• 402
    şu maçta yediğimiz ikinci göldeki ofsayt verilmiyorsa eğer, her maçta kaleye giden topa oyuncular koşabilir, topa yaklaştığı anda durabilir. aktif alan ve topa dokunma yorumunun cılkı çıktı artık. kural net olmalı hücum oyuncusu topa doğru hamle yapıyorsa dokunsun dokunmasın ofsayt olmalı. savunma oyuncusunun veya kalecinin hücumcunun hamlesinden ne kadar etkilendiğini nasıl ölçebilirsin ki. bugün okan belki de adam vuracak diye bir adım eksik attı. bilemezsin...
  • 403
    muhtemelen olumsuz "icten ice lan bir git" yorumlarina maruz kalacagim fakat, 1. dakikadan 70.dakikaya kadar gayet birbirleriyle uyumlu, tiki taka esintileri sunmasada yer yer o seviyelere goz kirpan bir takim gordum sahada. yeterli sayida pozisyonada girdik. macin hakemine deginmeye gerek yok yalniz son 2 hafta deniliyor fakat rize macinda da her ne kadar hakem skora etki ettiyse de oyun olarak bu seviyede degildik.

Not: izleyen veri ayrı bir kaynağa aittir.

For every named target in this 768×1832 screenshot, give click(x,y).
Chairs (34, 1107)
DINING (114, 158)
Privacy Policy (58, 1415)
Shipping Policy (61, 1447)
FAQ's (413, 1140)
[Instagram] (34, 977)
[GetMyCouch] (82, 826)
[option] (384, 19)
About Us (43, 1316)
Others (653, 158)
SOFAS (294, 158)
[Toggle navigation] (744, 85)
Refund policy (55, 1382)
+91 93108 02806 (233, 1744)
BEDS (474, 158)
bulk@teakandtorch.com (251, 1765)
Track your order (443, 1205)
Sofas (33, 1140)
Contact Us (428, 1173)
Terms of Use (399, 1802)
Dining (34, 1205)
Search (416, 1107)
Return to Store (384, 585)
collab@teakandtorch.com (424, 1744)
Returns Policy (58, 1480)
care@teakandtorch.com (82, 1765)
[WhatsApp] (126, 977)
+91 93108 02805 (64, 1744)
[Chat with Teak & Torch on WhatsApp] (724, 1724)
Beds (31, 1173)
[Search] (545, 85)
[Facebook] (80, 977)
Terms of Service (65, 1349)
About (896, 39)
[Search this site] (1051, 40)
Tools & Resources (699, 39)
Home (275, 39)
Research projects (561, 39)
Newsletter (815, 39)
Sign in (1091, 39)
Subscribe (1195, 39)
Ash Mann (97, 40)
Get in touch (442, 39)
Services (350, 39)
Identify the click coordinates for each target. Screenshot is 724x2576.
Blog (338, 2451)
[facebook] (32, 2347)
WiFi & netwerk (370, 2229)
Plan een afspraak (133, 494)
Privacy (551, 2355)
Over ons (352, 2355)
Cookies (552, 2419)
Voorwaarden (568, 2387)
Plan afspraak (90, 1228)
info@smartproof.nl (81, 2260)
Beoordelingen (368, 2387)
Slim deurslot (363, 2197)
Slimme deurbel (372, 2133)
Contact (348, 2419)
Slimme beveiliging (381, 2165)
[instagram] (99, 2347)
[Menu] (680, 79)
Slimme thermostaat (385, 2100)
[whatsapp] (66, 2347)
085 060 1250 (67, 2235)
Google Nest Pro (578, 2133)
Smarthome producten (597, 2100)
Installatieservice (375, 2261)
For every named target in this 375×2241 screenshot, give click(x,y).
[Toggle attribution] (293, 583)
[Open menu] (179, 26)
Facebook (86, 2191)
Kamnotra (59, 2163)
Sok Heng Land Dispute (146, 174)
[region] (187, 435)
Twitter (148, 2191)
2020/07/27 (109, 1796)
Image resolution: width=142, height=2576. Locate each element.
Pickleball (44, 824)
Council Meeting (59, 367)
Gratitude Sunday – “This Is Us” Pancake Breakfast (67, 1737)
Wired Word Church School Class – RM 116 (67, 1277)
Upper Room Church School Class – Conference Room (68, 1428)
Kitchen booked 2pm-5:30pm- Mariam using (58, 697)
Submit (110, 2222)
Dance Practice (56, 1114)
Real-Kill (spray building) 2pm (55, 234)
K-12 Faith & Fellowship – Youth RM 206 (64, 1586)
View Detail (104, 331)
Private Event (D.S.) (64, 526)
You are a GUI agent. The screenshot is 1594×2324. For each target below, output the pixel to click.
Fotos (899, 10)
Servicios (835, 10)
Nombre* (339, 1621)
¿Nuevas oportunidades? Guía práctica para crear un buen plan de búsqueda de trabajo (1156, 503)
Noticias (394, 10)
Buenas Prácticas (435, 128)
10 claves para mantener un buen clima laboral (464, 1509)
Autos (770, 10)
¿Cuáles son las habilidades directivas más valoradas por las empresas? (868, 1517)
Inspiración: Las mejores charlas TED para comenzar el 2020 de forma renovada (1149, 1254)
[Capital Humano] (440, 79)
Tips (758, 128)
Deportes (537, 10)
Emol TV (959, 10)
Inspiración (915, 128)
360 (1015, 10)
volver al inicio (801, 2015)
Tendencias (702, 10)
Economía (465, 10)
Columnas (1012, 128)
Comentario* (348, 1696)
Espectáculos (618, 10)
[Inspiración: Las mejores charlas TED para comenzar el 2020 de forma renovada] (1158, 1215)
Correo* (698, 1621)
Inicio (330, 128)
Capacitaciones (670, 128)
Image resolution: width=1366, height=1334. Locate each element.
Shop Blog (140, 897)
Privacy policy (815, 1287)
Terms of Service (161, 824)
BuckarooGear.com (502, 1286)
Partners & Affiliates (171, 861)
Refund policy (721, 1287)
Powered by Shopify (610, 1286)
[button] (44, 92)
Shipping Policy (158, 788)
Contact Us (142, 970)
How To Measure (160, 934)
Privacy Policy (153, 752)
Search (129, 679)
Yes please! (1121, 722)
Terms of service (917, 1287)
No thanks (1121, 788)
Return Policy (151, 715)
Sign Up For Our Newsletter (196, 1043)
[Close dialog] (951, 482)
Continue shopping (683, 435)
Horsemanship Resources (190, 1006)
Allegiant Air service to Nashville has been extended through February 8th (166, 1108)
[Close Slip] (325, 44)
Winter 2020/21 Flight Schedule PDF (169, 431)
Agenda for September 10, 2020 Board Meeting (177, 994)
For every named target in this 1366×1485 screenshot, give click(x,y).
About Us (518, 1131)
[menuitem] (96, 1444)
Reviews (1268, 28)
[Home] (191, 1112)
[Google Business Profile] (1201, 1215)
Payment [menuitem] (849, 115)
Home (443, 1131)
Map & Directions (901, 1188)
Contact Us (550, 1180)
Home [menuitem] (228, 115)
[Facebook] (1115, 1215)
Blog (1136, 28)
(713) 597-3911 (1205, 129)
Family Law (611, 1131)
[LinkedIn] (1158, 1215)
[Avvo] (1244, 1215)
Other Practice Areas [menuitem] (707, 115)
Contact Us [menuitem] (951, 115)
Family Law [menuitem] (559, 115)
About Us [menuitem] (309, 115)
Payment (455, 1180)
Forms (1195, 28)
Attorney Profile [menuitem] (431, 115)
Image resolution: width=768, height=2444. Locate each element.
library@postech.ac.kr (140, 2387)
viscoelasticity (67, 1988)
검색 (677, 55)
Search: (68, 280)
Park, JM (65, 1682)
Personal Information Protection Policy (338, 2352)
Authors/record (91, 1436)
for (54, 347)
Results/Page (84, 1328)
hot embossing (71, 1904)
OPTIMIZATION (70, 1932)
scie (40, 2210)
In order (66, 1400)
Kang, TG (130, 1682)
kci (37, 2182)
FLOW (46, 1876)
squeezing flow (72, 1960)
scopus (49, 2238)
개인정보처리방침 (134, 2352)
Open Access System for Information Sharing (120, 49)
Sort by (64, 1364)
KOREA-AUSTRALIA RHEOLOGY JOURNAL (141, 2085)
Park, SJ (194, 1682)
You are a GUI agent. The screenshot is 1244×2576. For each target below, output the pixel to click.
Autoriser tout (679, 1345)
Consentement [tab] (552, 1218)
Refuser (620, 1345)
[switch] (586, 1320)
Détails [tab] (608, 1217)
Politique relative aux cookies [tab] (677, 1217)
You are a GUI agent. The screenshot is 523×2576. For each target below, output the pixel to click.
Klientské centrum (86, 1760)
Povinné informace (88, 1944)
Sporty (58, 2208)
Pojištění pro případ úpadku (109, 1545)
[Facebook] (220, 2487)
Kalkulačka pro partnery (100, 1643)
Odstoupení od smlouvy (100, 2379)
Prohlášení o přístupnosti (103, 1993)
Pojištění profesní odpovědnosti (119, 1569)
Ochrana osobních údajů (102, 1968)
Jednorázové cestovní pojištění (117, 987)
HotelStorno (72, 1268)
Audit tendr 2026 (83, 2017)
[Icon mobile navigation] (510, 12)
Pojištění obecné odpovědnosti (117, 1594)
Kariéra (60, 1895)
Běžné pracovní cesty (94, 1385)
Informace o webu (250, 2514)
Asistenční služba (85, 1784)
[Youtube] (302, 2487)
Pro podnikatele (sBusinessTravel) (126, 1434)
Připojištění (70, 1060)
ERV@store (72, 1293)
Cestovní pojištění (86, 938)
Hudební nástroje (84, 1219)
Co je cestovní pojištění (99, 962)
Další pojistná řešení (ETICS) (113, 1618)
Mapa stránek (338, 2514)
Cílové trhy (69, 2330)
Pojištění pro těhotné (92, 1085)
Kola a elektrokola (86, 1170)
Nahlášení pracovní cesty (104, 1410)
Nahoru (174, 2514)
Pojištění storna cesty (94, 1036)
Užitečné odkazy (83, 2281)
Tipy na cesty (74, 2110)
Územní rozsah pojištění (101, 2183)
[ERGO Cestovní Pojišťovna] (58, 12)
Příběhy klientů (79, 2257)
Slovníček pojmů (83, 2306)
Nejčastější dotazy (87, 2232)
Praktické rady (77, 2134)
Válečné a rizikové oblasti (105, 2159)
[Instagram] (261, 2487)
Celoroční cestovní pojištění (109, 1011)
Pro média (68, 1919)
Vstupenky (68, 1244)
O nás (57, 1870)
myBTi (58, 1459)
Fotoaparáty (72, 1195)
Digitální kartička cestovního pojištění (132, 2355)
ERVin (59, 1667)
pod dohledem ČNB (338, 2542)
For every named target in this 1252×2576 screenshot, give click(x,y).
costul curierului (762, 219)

    sahsi fikrim, kendi liglerinde bu gibi durumlara maruz kalan ve ya baska sebeblerden mutevellit (tabii ki makul ve hakli sebebler) bu tarz tiyatronun bir parcasi olmak istemeyen kuluplerle iletisime gecilip, uefa'nin da bilgisi dahilinde yeni bir ligde mucadele edilmesidir. galatasaray yilmaz, galatasaray pes etmez fakat adil kosullar altinda yarisilirsa pes etmez. galatasaray gerektigi yerde gereken mudahaleyi yapma konusunda tereddut etmeden bu yolda da oncu olmak zorundadir ki arkasinda barindirdigi dunyanin en tutkulu taraftarlarlarindan olusan grup bu haraketi zaruri kilmaktadir.
  • 405
    çıkan kadro sadece golü düşünebilecek bir kadroydu. nitekim ilk yarı 2-1 bitse de özellikle kontralarda çok ciddi pozisyonlar verdik. bunun nedeni defansif yönü ağır basan tek bir tane bile orta alan oyuncumuzun olmamasaydı. ilk yarı risk alıp skoru almışken ikinci yarı yeterli birileri ile orta alanda direnci arttırmalıydık. yapmadık. sonra da işte durum buralara kadar geldi. hakem falan demeden önce kendimizde de suç aramak lazım.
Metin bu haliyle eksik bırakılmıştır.